C’è tempo fino al 15 marzo per partecipare alla consultazione pubblica lanciata dalla Commissione europea per chiarire il ruolo che le plastiche a base biologica, biodegradabili e compostabili possono avere nel conseguimento degli obiettivi di sviluppo sostenibile, in linea con il Green Deal europeo.
L’obiettivo principale della consultazione è raccogliere i pareri e le osservazioni di cittadini, associazioni di categoria ed esperti del settore in vista della preparazione di una politica comunitaria, la cui adozione è prevista nell’estate 2022, applicabile su questi tipi di plastiche.
Plastiche tradizionali e bioplastiche: facciamo un po’ di chiarezza
La difficoltà di distinguere tra i vari tipi di plastica per chi non opera direttamente nel settore, ma semplicemente acquista o usa questi materiali, è una delle motivazioni alla base della consultazione europea.
Le plastiche di nuova generazione sono spesso etichettate come “bio”, ma il significato di tale prefisso deve essere chiarito di volta in volta perché può riferirsi alle origini del materiale o al suo smaltimento.
Le plastiche biobased, infatti, sono prodotte a partire dalla fermentazione di biomasse naturali o direttamente dagli organismi viventi, mentre una plastica è biodegradabile se può decomporsi per almeno il 90% in anidride carbonica e acqua in sei mesi, o frammentarsi come minimo del 90% in dimensioni inferiori a 2mm in tre mesi in presenza di materiali organici, come stabilito dalla normativa europea.
Una plastica biobased, inoltre, può non essere biodegrabile, mentre una plastica sintetizzata da combustibili fossili può invece biodegradarsi, come il policaprolattone (PCL) utilizzato nelle comuni buste della spesa.
In questo contesto è evidente che lo sviluppo di un’etichettatura chiara, completa e affidabile è un valido strumento per poter riconoscere i diversi materiali e soprattutto per poterli smaltire in maniera corretta.
L’impatto ambientale delle bioplastiche
L’utilizzo delle bioplastiche al posto delle plastiche tradizionali può certamente avere un impatto sulla riduzione del volume di rifiuti prodotti.
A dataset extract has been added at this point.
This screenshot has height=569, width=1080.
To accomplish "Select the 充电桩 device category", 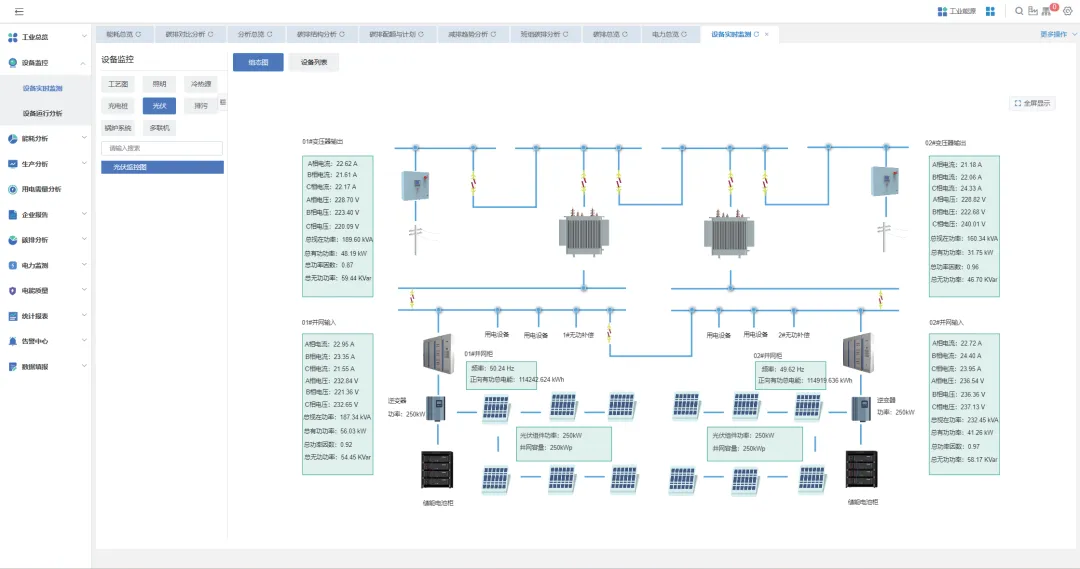I will pyautogui.click(x=118, y=106).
La loro sostenibilità e biodegradabilità favorisce un approccio di economia circolare della plastica, che mira a diminuire la produzione di energia e il consumo di risorse.
Diventa quindi chiaro che una valida alternativa sostenibile deve considerare gli impatti ambientali dell’intero ciclo di vita del materiale, che nel caso delle plastiche implica una derivazione da fonti naturali diverse da quelle fossili e la biodegradabilità.
Le microplastiche
Per quanto si degradino in tempi relativamente brevi, le plastiche biodegradabili non risolvono però il problema inquinamento: infatti a dimensione microscopica della materia e della vita, potrebbero essere solo una delle tante fonti di produzione di microplastiche, ossia tutte le particelle di plastica di dimensione compresa tra 5mm e 1nm.
La loro origine è varia: ad esempio, i nostri vestiti disperdono fibre e microfibre, sia quando indossati sia in lavatrice. Un maglione di pile rilascia nello scarico migliaia di fibre di microplastica che non vengono trattenute dai depuratori e si disperdono nelle acque superficiali. Ma anche le suole delle scarpe e le gomme delle automobili si consumano lungo la strada e possono produrre microplastiche.
A queste si uniscono plastiche che vengono appositamente realizzate di dimensioni così piccole come materia prima per altre produzioni industriali, o da inserire nei cosmetici, nei dentifrici e negli scrub, e così via.
Una delle caratteristiche delle microplastiche è la loro leggerezza, che fa sì che possano essere trasportate dal vento fino a raggiungere i posti più remoti della Terra.
Il problema più grande legato alle microplastiche è che possono ricoprirsi di inquinanti e microrganismi e fungere da vettori, insinuandosi facilmente negli ecosistemi con importanti conseguenze sulla catena alimentare. Negli ecosistemi marini, ad esempio, i piccoli molluschi come le cozze, che filtrano l’acqua, ingeriscono inconsapevolmente plastica, dando luogo a fenomeni di accumulo nei tessuti biologici.
Consumo e produzione sostenibili per ridurre l’impatto ambientale della plastica
Negli ultimi anni si è provato a incentivare lo sviluppo di alternative alla plastica di origine da fonti fossili e non degradabile, ottenendo ottimi risultati nella generazione di materiali che sostituiscono le plastiche convenzionali a tutti gli effetti.
Esistono norme International Organization for Standardization (ISO) che definiscono le categorie di appartenenza delle diverse plastiche e relativi processi di smaltimento e uso. Manca però una restituzione di questa complessità agli utenti finali, i consumatori.